I'm nearly there...almost...sort of...

So then, Monday is the day of all days. The EP's arrived earlier in the week and they look AMAZING even if I do say so myself. The beautiful artwork that my girlfriend very patiently put together for me looks even better in the flesh than it did whilst working on it. I need to buy that girl a Kinder egg or something to say thank you. Chocolate + toy = bonus. I hate chocolate. Anyway, I digress slightly. I've sent off the copies requested by the shops I've been in touch with. I'm hopeful over time I'll manage to expand that list. One thing I would note is that I'd be patient waiting for your copy as because the EP's arrived when they did and I didn't them sent out early enough they might be a couple of days getting into the shops physically. Sorry about that, it's my fault not anyone else's. But let's not be too down cos this has been a good week so far looking at it.

Yesterday I got a review through from the Organ which has me down at their Single of the Week! I think it's a superb review but I my logic isn't based on the fact it says just positive things about me. I like the fact that it mentions things like it maybe taking a bit of time to get into properly or you need to be in the right frame of mind or whatever and then you'll get it. I get the Frank Turner reference a bit too, which is no bad thing as I like a lot of his songs and he's very good at what he does. However, we do very different things when you get underneath the obvious singer-songwriter/social commentary/acoustic guitar thing. Either way, I danced around the room when I got this through, I felt like I was starting to win. It's all about me winning. And scrolling if you wanna read that review.

I also got this lovely review from There Goes The Fear through last week but haven't posted it yet. It's really gratifying that the two critiques of the EP so far have (obviously both been very positive, clear bonus there!) but they both have really spent the time to listen to what I've created. I think that's very rare in our music culture at the moment. So many people all clambering for their space in this industry. It must be a nightmare for reviewers/DJ's et al. Still, hopefully you'd like to think that the reason they've listened to it so much is because it's good. Well, that's what I hope anyway! Thanks to both Sean and Phil for those.

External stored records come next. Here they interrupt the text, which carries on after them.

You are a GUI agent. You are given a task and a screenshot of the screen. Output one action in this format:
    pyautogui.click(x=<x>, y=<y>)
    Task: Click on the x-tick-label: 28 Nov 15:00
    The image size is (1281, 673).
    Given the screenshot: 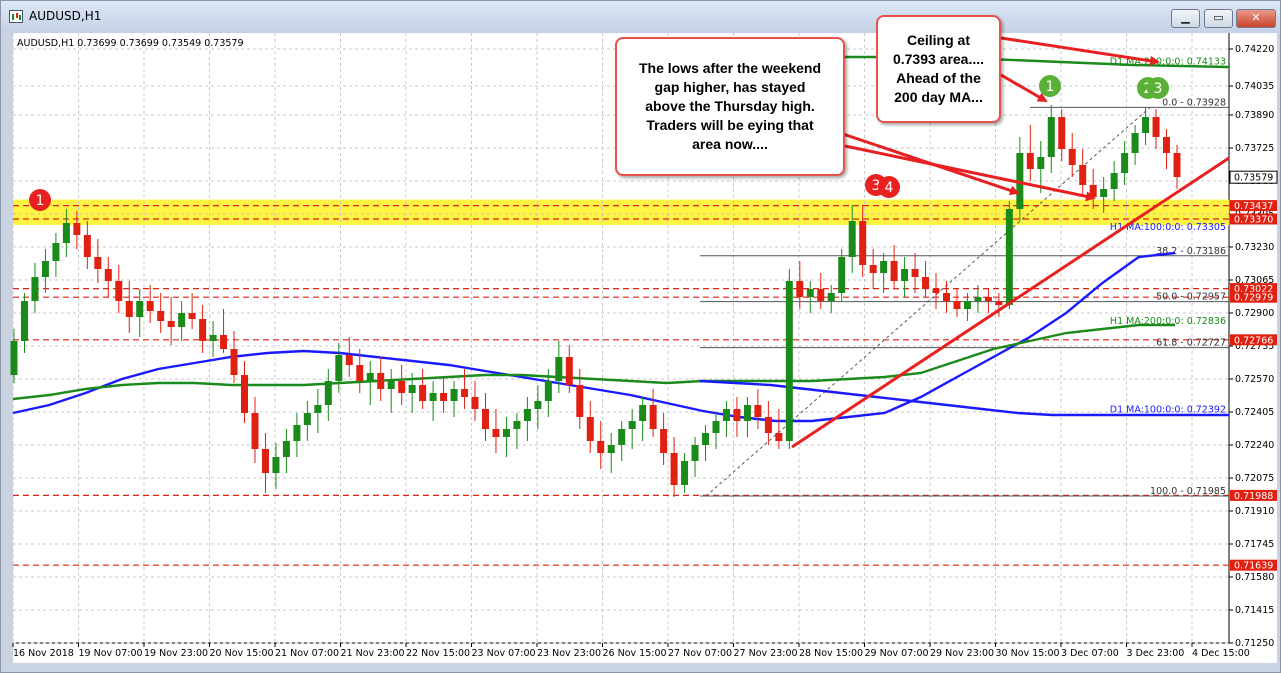 What is the action you would take?
    pyautogui.click(x=831, y=654)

I just got an email through from Tom Robinson saying that he's gonna be playing 'Okay At Best' tonight on his BBC 6 Music Introducing Show. Awesome. You can tune in between midnight and 2am to listen to it live or listen back here.

Have you noticed recently I can't stop linking to things? Odd.

The tour has been going really well this week. Loads of traveling but I've been coping a little better with that aspect of things. I think because I've been getting a run of consecutive days playing I've been getting more adjusted to how my life has to work when I'm away. It's not always easy and there have been people I've really missed but as I said to a friend last night, no-one's forced me to do this. It's all been done of my own accord so I can't complain about any of it really. The gigs have been really good and I've met some really ace people who I'm hoping I'll be seeing again in the future. I'm pretty run down though and basically working on adrenaline but I'm making things happen and I'm really enjoying it on the whole. Last night someone said I was "living the dream" which I don't think I am really (National Express coaches AREN'T living the dream believe me!) but I'm having a great time and I'm sure things are just gonna get better as there are more gigs, the EP's coming out and more and more people hear about me. I don't have anyone helping me, other than people who are mainly mentioned in the EP sleeve. I don't have any backing from a label financially or to help with the release, I don't have a booking agent and I don't have a long list of contacts. I'm doing everything on the basis of just being good at what I do and trying my best to be a good bloke with every person I deal with and hopefully that will give me my rewards. Fingers crossed.